North Shore Music Theatre... Closing?

Horrible news. I love North Shore Music Theatre. I go to see one or two shows there a year, on average. They put on fantastic productions that are really top notch. The best show I've ever seen - and I've seen my fair share - was their production of Aida a few years back. I loved Singing in the Rain there - and their yearly showings of A Christmas Carol is a perennial favorite. Their theatre is absolutely unique, there's only two or three like it in the entire country, yet it really works and ensures that every seat in the house is a good seat.

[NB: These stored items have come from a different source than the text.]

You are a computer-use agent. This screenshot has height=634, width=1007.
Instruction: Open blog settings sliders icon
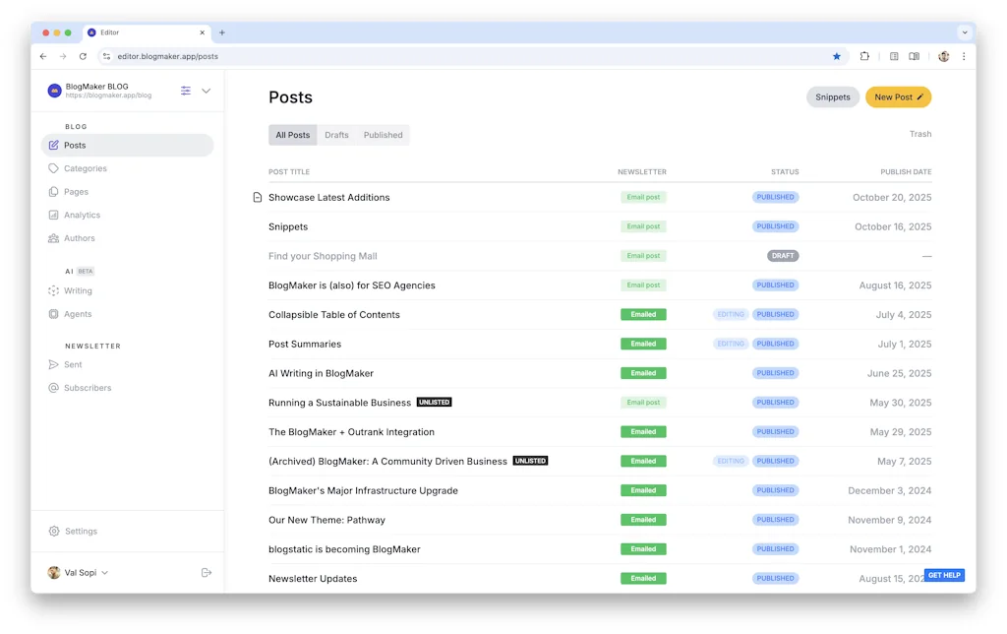point(186,91)
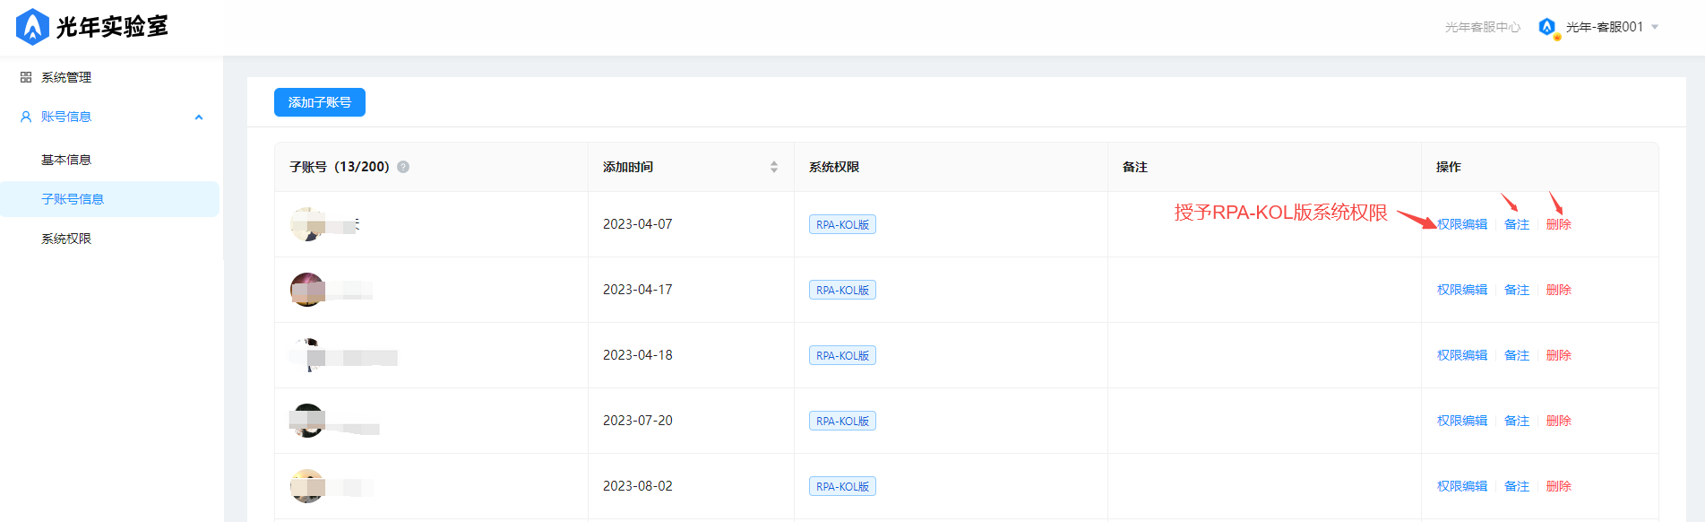The height and width of the screenshot is (522, 1705).
Task: Click the 系统管理 grid icon
Action: [x=26, y=78]
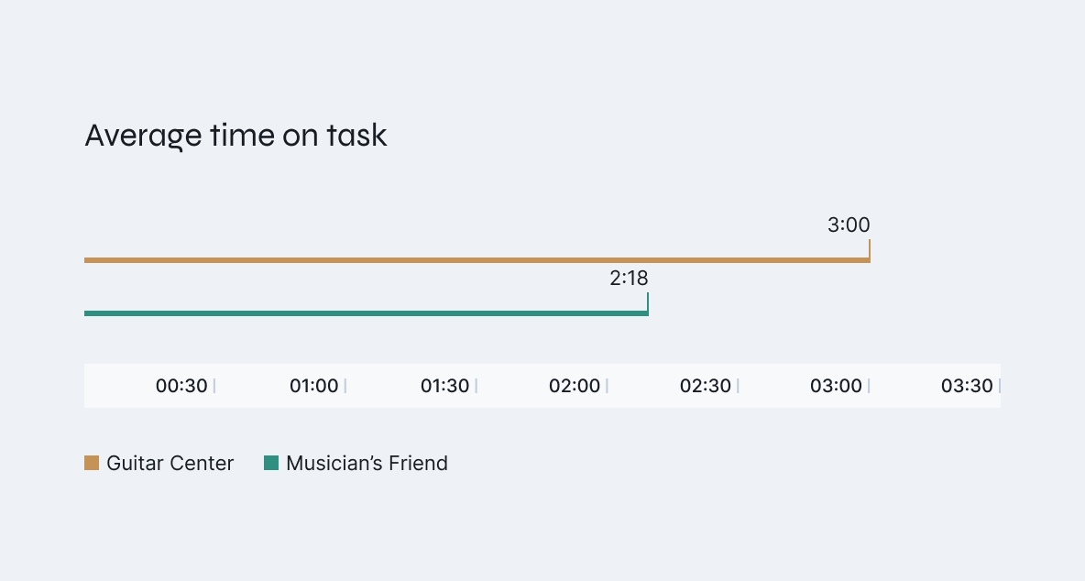Click the "Average time on task" chart title

tap(236, 136)
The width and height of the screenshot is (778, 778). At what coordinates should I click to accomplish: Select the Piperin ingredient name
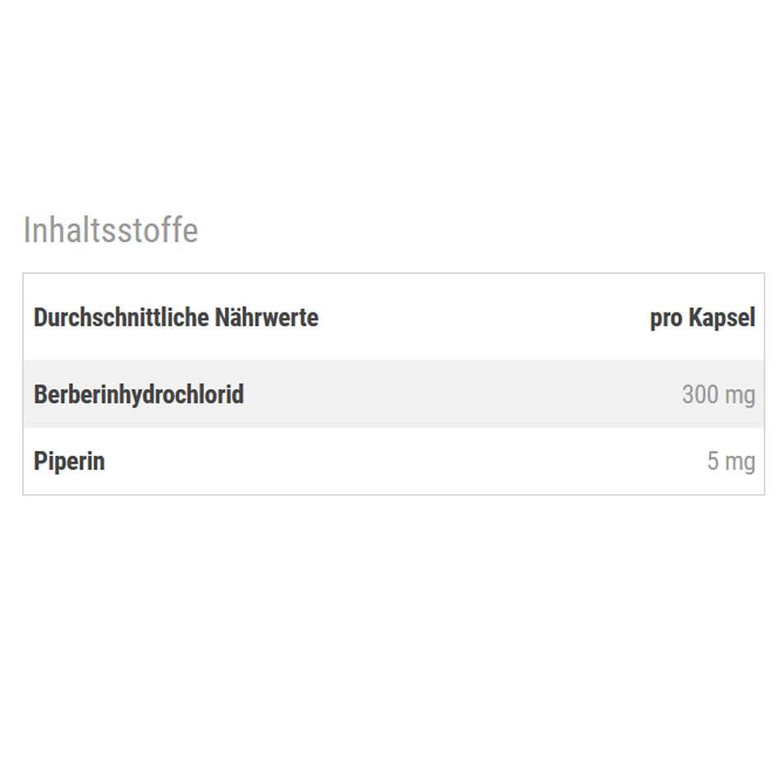click(69, 461)
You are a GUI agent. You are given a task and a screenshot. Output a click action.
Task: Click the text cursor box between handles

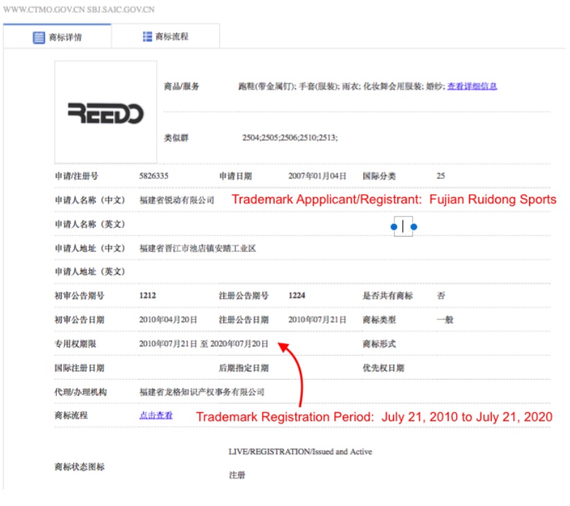pos(403,226)
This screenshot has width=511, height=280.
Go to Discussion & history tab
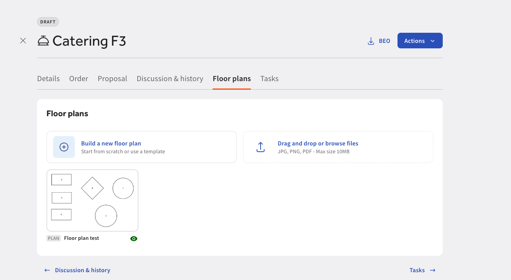coord(170,79)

It would be horrible for the community if NSMT is forced to close its doors. It sells out many of its shows; it's another case of debt that's hurting them, amid a bad climate. The debt didn't come from them making bad decisions as a nonprofit corporation, though: it came from a fire that caused millions upon millions of damage, only some of which was covered by insurance.
Operating since 1955, North Shore Music Theatre has evolved from a summer stock house into the largest nonprofit theater in New England, with 350,000 patrons annually. The theater has been recognized by the Boston Business Journal as the second-largest performing arts organization in the state based on audience size (after the Boston Symphony Orchestra and Boston Pops combined). It has received multiple Elliot Norton Awards and this season presented seven musicals, five children's shows, and several celebrity musical and comedy concerts, in addition to hosting a large educational program. This year, the company's annual budget was $13 million.
Can we really let this theatre go under? It's a huge part of Massachusetts and is absolutely irreplaceable. They're asking people to go to their website and donate funds - or, better yet, buy a ticket to their current show, Disney's High School Musical 2, which would be a fantastic post-Christmas present for any kid or teen. Youth tickets are just $25. If they sell out the show, they'll raise enough for the short term, to give them time to raise the rest over the long haul. But if you're not interested in the show, send them $100, 50 or 25 bucks. It's as worthy a cause as there is to be found.

This economy is a killer. We must protect our important institutions, nonprofits and favorite local stores by making sure we don't forget about them in our attempts to cut costs. Yes, our funds are low too, but we can't let them go out, because it wipes off years of hard work and success right off the books - and that's not always replaceable, at least not for decades.